Argued October 2d 1934

Decided January 3d 1935.

INFORMATION charging the accused with unlawfully using a taxi stand, brought to the City Court of New Haven, criminal side, where the accused filed a demurrer to the information, which was sustained and the information dismissed, Weiner, J., and the State brought a writ of error to this court. Error and cause remanded.

The defendant in error filed a motion to erase, which was denied. See 118 Conn. 373.

Philip R. Pastore, assistant city attorney, for the plaintiff in error.

Joseph Koletsky and Kenneth Wynne, amici curiae. Franklin Coeller and Louis Philip Hurley, Jr., for the defendant in error.


The assistant city attorney of the city of New Haven filed an information in the City Court against the defendant charging that, on September 8th, 1933, being an operator of a taxicab owned by the Terminal Taxi Company, he used a certain taxi stand on the easterly side of College Street in that city, in connection with the Hotel Taft, established by the board of police commissioners of the city acting as traffic authority and traffic commission of the city, with the approval of the owner of the hotel, the use of the stand being limited to taxicabs operated by the New England Taxi Cab Company, Incorporated, and the New Haven Yellow Cab Company, such cabs having been designated by the owner of the hotel.
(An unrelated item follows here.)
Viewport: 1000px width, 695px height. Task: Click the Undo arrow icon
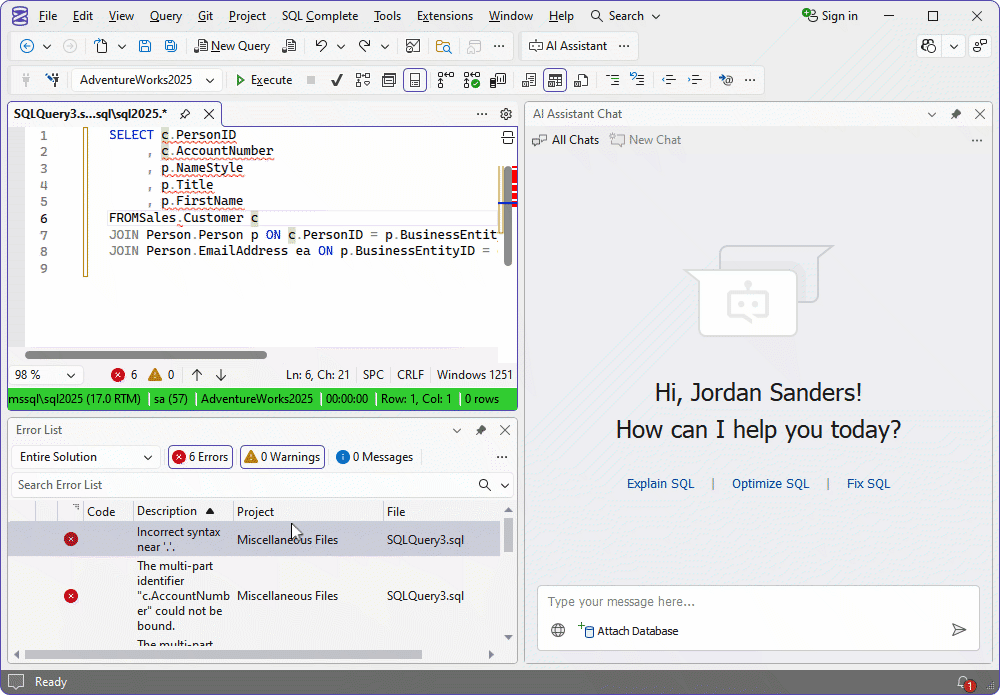tap(321, 46)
The defendant demurred to the information as insufficient in law and the trial court sustained the demurrer. The taxi stand was established under the provisions of § 56b of the General Statutes, Cum. Sup. 1933, which provides: "TAXI STANDS IN FRONT OF HOTELS. The traffic commission of any city or town is authorized to establish a public taxi stand in connection with any hotel within the limits of such city or town and may, with the approval of the owner or lessee of such hotel, limit the use of such public taxi stand to cabs of a company to be designated by such owner or lessee." The demurrer was sustained upon the ground that the portion of the statute authorizing a traffic commission, with the approval of the owner or lessee of the hotel in connection with which the stand was established, to limit its use to cabs to be designated by the owner or lessee, was unconstitutional and void. The only error assigned in the writ attacks the correctness of this conclusion, and while the briefs of counsel discuss other questions we shall not consider them. Practice Book, § 389.
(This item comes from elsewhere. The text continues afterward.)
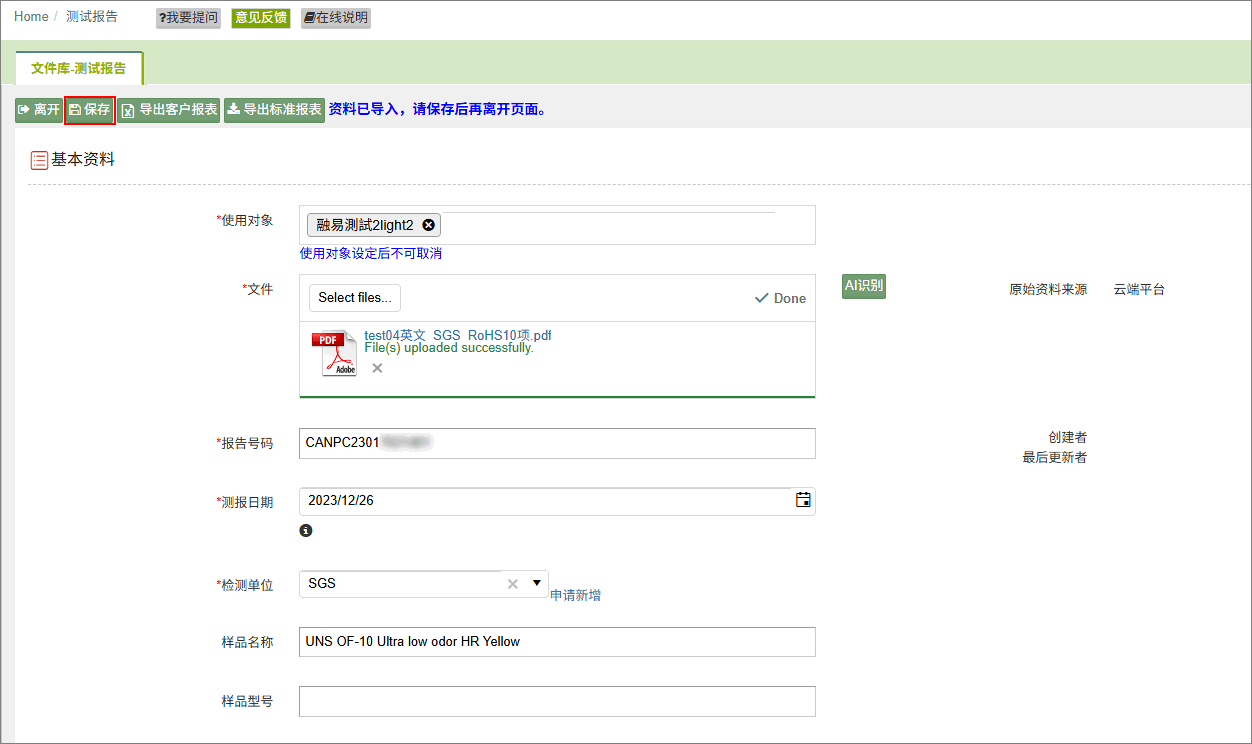Open the 在线说明 online manual

point(336,18)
It is incumbent upon any court, in the consideration of an attack upon the constitutionality of a legislative act, to approach the question with great caution, examine it with infinite care, make every presumption and intendment in its favor, and sustain the act unless its invalidity is clear. Beach v. Bradstreet, 85 Conn. 344, 349, 82 A. 1030; State ex rel. Brush v. Sixth Taxing District, 104 Conn. 192, 205, 132 A. 561. In the absence of constitutional or statutory prohibition, any court has power to pass on the constitutionality of a statute and it may be its duty to declare it invalid, but a proper regard for the great coordinate branch of our government, the legislative, and for the preservation of the respect of our citizens, who are apt to look askance upon a decision of a court so limited in its jurisdiction as the City Court of New Haven holding invalid the considered legislative judgment, dictates that such a court should take such action only upon the clearest ground or where the rights of litigants make it imperative that it should do so. Otherwise it is better for such a court to leave the decision to our higher courts, to which the matter may be brought by appeal or otherwise. 12 C. J. 799; Ortman v. Greenman, 4 Mich. 291, 294.
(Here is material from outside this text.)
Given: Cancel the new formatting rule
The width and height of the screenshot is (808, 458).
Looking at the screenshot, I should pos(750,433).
Under the law of this State the owner of land abutting upon a highway is presumed, in the absence of evidence to the contrary, to own the fee of the land to the center of the highway; the highway is but an easement for public travel and such uses as are incident thereto; the abutter retains all rights in the land not incompatible with the public easement; any person making a use of it beyond the scope of that easement commits a wrong against the owner of the fee, unless indeed he acts under legislative authority either in the furtherance of a public use and with compensation made or under a proper exercise by the State of its police power; and for one otherwise to maintain a place of private business in the highway in front of another's property is to commit a wrong against the owner of the fee. Peck v. Smith, 1 Conn. 103; Read v. Leeds, 19 Conn. 182, 187; Imlay v. Union Branch R. Co., 26 Conn. 249; Woodruff v. Neal, 28 Conn. 165, 167; Canastota Knife Co. v. Newington Tramway Co., 69 Conn. 146, 36 A. 1107; Cadwell v. Connecticut Co., 85 Conn. 401, 404, 83 A. 215, 444; Knothe v. Zinzer, 96 Conn. 709, 713, 115 A. 477. The owner of the fee holds his estate subject to the right of the public to the full enjoyment of the easement, under the changing conditions of life, and subject to such control as the Legislature may exercise under its police power. Canastota Knife Co. v. Newington Tramway Co., supra, pp. 151, 156; New York, N. H. H.R. Co. v. Bridgeport Traction Co., 65 Conn. 410, 432, 32 A. 953. "Two rights are to be guarded with equal care — that of the individual landowner, and that of the public at large; but his estate is the servient estate." Canastota Knife Co. v. Newington Tramway Co., supra, p. 158.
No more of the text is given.